---------- EXERCISE TEXT ----------

For the record I also opt out of birth announcements so maybe I'm not the best judge of announcement appropriateness. My theory on birth announcements - I can better spend the money on diapers and if I'm close enough to you you'll find out my kid was born. Because, admit it, what do you do when you get an announcement? You say, "Awww! Cute baby." and immediately throw it in the garbage. Or is that just me? File this under the topic "NOBODY CARES ABOUT YOUR KID BUT YOU".

And BOO! to naked, exposed pregnant bellies. Too sensy and I don't want to see your popped out belly button either. Gah!

Friday, June 6, 2008

Stop the insanity!



Do you remember that phrase? I don't mean from George's dad on Seinfeld, but from that crazy-ass, platinum buzz-cut sporting Susan Powter (at left) circa 1992. She was the voice of a movement, the movement to delude yourself you are eating healthfully by consuming mass quantities of reduced fat and no fat foods in lieu of sensible portions of normal chow. She was my savior. You know I loves me some food so when I found an eating philosophy that allowed me to stuff my pie-hole with (sadly, not pie) anything low in fat I was in hog heaven, literally. Why then, I wondered, did my shorts feel tight if my fat consumption for the day was under ten percent? Well, when just your afternoon snack consists of a whole box of Snackwells Devil's Food cookies - at 50 calories a piece, 12 in a box - you do the math. It adds up to some serious poundage.

This trend definitely played upon the insecurities of a twenty year-old and I became obsessed with eating this way. We all know now the emperor has no clothes and it's the number of calories you eat and burn that determine weight gain or loss, although those poor Atkins schmucks haven't realized it yet, but I'd like to take a trip down memory lane and think about the ridiculous foods that used to make up my "diet" at the time. So this Friday...

My Top 5 Favorite Low-fat/Non-fat foods from the Early 90's

5. Pasta - The early nineties were the hey-day for pasta lovers. It's low-fat as long as you prepare it with a low-fat non-oil based sauce. My poor, poor Hubby. We were still just dating at the time so it's a miracle he stuck with me. He was learning to cook and was really excited about it. So I imagine I must have been as fun as wet blanket as I stood behind him monitoring the amount of oil he put in his dishes. He was so kind not to scream at me, "It wouldn't matter how much oil I put in if you didn't eat a whole damn pound of pasta!"

---------- MATERIAL TO PROCESS ----------

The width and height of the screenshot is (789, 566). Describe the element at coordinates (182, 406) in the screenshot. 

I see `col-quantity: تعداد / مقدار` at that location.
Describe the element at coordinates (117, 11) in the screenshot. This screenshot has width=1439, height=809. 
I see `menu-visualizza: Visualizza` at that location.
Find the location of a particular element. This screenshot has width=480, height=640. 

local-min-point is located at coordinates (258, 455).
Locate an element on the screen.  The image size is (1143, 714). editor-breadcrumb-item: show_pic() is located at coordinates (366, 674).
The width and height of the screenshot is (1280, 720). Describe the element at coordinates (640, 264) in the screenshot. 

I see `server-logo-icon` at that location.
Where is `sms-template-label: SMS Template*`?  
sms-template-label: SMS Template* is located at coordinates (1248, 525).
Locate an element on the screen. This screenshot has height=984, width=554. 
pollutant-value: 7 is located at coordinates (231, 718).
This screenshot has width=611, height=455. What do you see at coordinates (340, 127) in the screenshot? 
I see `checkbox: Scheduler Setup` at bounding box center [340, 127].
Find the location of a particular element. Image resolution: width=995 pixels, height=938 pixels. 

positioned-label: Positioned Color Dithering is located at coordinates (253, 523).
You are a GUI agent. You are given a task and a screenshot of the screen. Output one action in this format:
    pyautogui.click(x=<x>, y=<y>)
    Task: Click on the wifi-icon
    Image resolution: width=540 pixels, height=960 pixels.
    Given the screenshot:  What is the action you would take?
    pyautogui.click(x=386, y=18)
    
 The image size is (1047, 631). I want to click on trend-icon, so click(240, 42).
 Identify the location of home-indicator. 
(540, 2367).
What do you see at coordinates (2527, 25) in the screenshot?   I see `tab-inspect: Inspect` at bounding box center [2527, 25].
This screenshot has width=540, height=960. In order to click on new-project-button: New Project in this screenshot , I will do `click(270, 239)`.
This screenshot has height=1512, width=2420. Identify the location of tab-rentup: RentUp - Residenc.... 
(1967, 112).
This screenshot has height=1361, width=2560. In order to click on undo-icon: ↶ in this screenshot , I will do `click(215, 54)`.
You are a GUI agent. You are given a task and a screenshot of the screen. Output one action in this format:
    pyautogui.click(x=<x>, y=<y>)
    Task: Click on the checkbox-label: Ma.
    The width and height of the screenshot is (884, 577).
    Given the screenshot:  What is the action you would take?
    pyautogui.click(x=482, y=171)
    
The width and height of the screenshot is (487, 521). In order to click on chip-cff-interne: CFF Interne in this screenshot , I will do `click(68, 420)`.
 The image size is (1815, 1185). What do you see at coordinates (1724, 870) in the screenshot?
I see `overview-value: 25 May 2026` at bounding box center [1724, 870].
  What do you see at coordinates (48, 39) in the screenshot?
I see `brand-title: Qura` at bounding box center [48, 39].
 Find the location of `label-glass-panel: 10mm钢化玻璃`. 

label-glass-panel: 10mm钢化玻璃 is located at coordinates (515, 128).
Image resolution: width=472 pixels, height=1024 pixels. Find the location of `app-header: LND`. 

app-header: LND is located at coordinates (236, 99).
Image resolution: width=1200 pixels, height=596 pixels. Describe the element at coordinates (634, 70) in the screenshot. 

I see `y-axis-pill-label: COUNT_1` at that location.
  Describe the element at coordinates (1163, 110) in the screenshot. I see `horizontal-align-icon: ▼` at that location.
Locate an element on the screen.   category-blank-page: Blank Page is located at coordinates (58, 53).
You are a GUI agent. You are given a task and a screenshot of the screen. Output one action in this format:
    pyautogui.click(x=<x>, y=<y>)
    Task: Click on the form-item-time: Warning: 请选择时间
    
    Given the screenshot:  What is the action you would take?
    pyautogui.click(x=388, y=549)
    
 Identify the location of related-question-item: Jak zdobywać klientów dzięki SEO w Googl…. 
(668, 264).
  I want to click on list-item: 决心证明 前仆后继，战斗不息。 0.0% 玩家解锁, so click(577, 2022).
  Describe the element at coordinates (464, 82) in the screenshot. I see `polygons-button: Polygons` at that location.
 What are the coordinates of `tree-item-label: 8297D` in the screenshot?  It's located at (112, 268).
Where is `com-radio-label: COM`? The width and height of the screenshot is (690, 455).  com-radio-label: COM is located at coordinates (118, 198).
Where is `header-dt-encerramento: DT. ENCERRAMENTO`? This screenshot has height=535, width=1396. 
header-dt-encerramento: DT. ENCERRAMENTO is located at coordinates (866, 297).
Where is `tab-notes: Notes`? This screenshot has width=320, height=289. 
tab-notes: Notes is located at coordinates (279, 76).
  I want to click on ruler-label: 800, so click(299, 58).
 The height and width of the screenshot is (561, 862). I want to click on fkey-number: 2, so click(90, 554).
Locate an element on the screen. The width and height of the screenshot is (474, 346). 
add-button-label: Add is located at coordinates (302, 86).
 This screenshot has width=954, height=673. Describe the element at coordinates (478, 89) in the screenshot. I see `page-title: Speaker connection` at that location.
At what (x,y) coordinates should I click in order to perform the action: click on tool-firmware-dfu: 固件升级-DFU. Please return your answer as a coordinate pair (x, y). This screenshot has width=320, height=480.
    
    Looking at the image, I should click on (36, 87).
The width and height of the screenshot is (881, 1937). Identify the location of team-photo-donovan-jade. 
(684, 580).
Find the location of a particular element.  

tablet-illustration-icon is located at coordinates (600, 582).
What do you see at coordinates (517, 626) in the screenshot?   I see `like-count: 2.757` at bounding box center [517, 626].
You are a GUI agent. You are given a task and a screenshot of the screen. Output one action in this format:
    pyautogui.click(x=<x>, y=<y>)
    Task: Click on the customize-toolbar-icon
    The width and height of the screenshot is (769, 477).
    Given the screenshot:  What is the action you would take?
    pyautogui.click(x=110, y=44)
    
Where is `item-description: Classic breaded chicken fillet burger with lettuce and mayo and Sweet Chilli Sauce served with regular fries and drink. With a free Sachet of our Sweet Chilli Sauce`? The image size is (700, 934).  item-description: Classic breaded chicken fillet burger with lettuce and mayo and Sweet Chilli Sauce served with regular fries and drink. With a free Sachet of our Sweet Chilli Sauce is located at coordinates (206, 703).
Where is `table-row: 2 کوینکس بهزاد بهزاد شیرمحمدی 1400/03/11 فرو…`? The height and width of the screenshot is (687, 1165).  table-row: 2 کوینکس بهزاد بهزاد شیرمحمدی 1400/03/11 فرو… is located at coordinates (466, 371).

----------

INSTRUCTIONS:
1. In the data entries, rewrite the lines from the one containing "This screenshot has width=611, height=455." through the one containing "center [340, 127].", inclusive, swapping "What do you see" for "What appears" and leaving all else as it is.
2. Continue the post about early-1990s low-fat eating from the point where it stops.

PER-TASK ANSWERS:
1.
This screenshot has width=611, height=455. What appears at coordinates (340, 127) in the screenshot? 
I see `checkbox: Scheduler Setup` at bounding box center [340, 127].

2.
4. Frozen Yogurt - I was so obsessed with the frozen yogurt machine in my dorm cafeteria, it was like Christmas morning when I would discover the flavor of the day was peanut butter. I remember one day in particular, the menu board listed the flavor of the day as such and I ran to the station, cereal bowl in hand (screw those little dessert bowls, it's low-fat!) only to to be handed a bowl of strawberry. After consoling me about the error, the lovely, townie, food service worker explained as soon as the strawberry was done they would be changing it to peanut butter. Sigh. Fifteen minutes later, as I'm sitting stewing over a salad with no-fat dressing, she comes running into the dining room calling out, "Where's Mary?" holding giant bowl of peanut butter yogurt. I still tear up at the memory. Sweet lady.

Frozen yogurt has seen some hard times lately. TCBY, what happened to you? You were the place to be in 1992. Any August night would find your storefront lined with women waiting to get thirty-two ounces of non-fat goodness topped with fat-free hot fudge, and granola (which we later found to be a wolf in sheep's clothing and riddled with lipids!). If they would have filled a bucket for me I would have brought one. Now it's practically impossible to find one of these shops. Of course there's always Tasti-D-Lite, but the fact that they can't even call it yogurt or any kind of food product scares the bejeezus out of me. Pinkberry is also trying to bring fro-yo back and it seems to be working. I am wary.

3. Any Entenmann's reduced fat or low-fat item - Oh, Entenmann's. While I will always love you for your chocolate frosted donuts, I thought we had to go our separate ways in 1992 until you came out with a whole line of chemically altered versions of your classics. I don't know how you did it, and I don't want to, but you made a pound cake that actually tasted like pound cake and had no fat - or so we were told. I'd sit myself down and eat a whole one for lunch. Healthy! Marble loaf, raspberry danish (why was everything low-fat raspberry flavored, anyway?) it was heaven. I'm sure my inside are coated with some chemically engineered substance used to replace the fat in these delicacies.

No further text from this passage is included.